Dominic Umbeer / Blog

On the 23rd and 24th of October I attended DevOpsDays Berlin. It was the first time for me at any DevOpsDays event at all.

First of all I have to say thank you to all the organisers and sponsors for making such an event possible. The event is non-commercial and an entry fee of 150 Euro was absolutely fair.

The next highlight for me was the location. At weekends the “Kalkscheune” becomes a club and this was where I met my fiancée for the first time. So a good omen for me right from the start.

The atmosphere was really warm and familiar. There were not too many attendees, which made it easy to get chatting to several people quickly and have interesting discussions about various topics.

I had an interesting conversation with a Microsoft Technical Evangelist (yes… you read it right!) about the devops movement and how it could be organised in small and large organisations. It changed my view on this topic a bit because I had only been looking at it from the perspective of a startup company. For me, “devops” was a person who combines the developer and operations role. But you can also see it as the culture/mindset of a team or whole department.

Thanks to the chat, I’m now thinking about building functional teams where developers and operations work side-by-side within the same team, instead of forming developers who fulfil both roles.

But actually the biggest surprise for me were the open space sessions in the afternoon on both days. It was the first time I had attended such a format and it convinced me directly after the first session.

What makes this format so interesting for me?

  1. You can choose between different topics (which are proposed by the attendees, by the way), so you can join sessions which are relevant and interesting for you; or you just propose your own topic and see if someone else is also interested in it.
  2. You talk in relatively small rounds and you get useful information and interesting inputs really quickly. And the best is that the information comes from real people with real world experience.
  3. Sometimes you can’t go really deep into detail in a session but afterwards you often have a good sense of who had the same problems and ideas. Talk to those people later in a 1-on-1 and you will be surprised how fruitful such conversations can be.

If you happen to also be interested in open space, Wikipedia is a good starting point.
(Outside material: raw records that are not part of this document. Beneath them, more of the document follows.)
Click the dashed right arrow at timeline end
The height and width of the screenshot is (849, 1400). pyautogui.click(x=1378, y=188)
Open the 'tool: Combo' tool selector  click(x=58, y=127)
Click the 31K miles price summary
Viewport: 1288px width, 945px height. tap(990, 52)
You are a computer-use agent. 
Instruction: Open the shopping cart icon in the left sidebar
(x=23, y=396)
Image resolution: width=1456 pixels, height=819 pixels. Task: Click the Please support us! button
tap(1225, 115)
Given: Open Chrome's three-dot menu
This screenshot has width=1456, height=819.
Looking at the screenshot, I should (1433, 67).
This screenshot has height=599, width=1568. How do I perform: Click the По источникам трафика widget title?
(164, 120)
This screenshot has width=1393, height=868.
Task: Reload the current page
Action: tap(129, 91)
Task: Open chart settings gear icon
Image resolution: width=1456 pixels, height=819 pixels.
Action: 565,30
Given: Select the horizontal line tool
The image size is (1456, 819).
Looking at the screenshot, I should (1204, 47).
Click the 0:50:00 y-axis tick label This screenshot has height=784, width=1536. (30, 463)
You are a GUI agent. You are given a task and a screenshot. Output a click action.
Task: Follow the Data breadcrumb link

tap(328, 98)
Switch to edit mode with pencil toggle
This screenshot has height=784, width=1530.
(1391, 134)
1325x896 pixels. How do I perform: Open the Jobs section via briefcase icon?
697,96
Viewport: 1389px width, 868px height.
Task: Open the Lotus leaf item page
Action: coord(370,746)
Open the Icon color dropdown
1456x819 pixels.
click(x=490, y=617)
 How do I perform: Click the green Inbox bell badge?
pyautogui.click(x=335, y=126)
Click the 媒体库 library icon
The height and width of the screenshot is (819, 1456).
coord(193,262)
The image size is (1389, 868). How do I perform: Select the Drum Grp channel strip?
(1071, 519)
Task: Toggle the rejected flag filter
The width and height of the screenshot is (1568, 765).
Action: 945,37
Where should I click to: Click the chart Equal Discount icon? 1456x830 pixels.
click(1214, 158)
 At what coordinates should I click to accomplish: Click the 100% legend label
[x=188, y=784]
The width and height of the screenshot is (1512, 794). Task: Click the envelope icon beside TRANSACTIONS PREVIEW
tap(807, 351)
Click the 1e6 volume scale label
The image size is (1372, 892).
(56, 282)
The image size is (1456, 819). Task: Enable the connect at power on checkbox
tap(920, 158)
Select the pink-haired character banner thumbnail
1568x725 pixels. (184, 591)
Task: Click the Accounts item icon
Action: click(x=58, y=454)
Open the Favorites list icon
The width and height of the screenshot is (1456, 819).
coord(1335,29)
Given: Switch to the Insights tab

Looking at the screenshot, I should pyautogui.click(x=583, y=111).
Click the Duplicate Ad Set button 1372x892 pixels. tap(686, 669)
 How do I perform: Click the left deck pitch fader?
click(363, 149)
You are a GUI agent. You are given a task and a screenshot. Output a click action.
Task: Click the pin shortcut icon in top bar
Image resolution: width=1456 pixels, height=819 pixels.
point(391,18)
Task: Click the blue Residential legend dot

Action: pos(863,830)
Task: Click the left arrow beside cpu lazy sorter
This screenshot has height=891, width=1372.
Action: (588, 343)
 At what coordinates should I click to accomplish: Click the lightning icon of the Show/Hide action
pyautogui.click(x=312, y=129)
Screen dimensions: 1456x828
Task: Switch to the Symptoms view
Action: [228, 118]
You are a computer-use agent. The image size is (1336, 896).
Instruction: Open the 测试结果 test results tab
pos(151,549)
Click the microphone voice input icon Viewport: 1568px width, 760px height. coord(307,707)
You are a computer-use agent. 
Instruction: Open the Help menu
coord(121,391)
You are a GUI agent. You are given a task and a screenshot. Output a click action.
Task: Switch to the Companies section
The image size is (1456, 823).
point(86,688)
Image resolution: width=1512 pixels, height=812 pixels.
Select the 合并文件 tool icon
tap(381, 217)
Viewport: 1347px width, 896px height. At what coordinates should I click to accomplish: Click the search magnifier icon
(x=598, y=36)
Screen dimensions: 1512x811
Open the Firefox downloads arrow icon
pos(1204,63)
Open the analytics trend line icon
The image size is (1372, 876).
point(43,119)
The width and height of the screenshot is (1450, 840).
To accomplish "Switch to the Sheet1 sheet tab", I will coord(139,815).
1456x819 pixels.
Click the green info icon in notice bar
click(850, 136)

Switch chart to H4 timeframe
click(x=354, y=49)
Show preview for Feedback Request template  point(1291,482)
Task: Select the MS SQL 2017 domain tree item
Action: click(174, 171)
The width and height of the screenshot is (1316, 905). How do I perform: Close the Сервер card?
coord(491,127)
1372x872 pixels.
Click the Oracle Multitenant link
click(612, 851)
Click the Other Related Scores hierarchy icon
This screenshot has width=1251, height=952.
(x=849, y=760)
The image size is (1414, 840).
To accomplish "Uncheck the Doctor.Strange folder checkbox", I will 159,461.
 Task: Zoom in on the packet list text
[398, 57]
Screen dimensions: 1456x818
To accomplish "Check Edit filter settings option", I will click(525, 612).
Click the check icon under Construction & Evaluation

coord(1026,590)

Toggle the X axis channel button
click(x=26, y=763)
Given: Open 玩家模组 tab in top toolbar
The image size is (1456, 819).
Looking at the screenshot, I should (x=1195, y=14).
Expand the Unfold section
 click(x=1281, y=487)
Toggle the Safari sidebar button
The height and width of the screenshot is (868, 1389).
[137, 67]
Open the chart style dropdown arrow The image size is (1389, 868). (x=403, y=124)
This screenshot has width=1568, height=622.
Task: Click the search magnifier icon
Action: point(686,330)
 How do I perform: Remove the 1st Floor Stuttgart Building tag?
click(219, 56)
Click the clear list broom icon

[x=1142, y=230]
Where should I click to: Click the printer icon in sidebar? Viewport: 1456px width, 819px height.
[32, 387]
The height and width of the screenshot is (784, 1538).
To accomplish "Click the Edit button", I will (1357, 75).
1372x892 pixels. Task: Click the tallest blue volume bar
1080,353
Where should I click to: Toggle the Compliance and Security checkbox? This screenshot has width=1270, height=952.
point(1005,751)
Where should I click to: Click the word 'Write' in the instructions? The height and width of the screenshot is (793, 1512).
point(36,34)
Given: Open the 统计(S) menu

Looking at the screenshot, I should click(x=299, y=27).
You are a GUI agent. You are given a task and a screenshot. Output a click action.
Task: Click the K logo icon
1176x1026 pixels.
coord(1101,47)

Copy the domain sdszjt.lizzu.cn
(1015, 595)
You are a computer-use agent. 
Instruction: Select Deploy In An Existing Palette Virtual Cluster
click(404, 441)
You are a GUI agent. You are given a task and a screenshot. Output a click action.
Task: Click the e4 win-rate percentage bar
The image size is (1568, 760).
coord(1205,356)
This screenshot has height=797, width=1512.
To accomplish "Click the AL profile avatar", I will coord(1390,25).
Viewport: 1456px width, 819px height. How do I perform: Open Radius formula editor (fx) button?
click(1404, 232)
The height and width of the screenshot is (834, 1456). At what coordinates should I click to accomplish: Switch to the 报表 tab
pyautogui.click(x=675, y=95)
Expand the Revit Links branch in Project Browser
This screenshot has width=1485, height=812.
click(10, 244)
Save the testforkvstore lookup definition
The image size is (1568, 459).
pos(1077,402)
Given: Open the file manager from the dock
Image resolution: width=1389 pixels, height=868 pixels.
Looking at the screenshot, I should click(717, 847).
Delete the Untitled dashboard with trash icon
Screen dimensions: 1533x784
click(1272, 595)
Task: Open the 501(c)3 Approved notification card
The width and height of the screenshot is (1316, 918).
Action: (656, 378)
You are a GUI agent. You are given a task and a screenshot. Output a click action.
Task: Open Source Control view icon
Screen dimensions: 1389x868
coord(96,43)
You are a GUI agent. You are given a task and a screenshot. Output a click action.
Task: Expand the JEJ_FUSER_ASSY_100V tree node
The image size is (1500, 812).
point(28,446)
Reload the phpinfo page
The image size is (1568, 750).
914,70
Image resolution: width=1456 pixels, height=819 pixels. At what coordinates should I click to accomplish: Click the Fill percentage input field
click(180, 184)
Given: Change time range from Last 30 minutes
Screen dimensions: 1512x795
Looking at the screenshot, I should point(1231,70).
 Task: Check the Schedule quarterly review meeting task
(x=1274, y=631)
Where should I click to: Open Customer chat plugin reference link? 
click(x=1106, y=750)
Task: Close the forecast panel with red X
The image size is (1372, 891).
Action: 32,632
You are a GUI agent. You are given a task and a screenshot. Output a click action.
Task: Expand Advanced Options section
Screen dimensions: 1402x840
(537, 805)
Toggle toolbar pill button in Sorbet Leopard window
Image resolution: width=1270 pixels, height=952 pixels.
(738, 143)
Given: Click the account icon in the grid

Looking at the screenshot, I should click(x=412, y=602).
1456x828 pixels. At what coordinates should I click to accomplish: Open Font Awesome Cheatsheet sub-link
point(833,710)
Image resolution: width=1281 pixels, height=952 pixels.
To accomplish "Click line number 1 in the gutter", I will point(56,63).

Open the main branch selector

Another interesting topic was picked up in a “Hands-On” session and presentation by James Fryman from Github.

Essentially it concerns a human-friendly interface which can be used to trigger some technical actions. For example, the HR department can use a company chat to set up a new user mail account by typing something like “new mail address for Dominic Umbeer” into the chat. I think, the official term is “ChatOps”.

I really like the idea of having quick access to common tasks through a simple interface. During his presentation Mr Fryman told us a story of a friend of his who was able to solve an urgent problem in production by simply typing some text into a chat on his smartphone while he was driving. Believe it or not (and I hope his car was parked when he did it…), but I think the intention is clear.

I will definitely dig a bit deeper into this topic and see if it can make my and my colleagues’ lives easier. I’ve always wanted to control the whole system through an easy interface ;)

If you are searching for ChatOps on Google you will find some interesting stuff. Try it.

Overall it was a great event and I had the pleasure to talk to several smart and interesting people. I’m already looking forward to DevOpsDays Berlin 2015!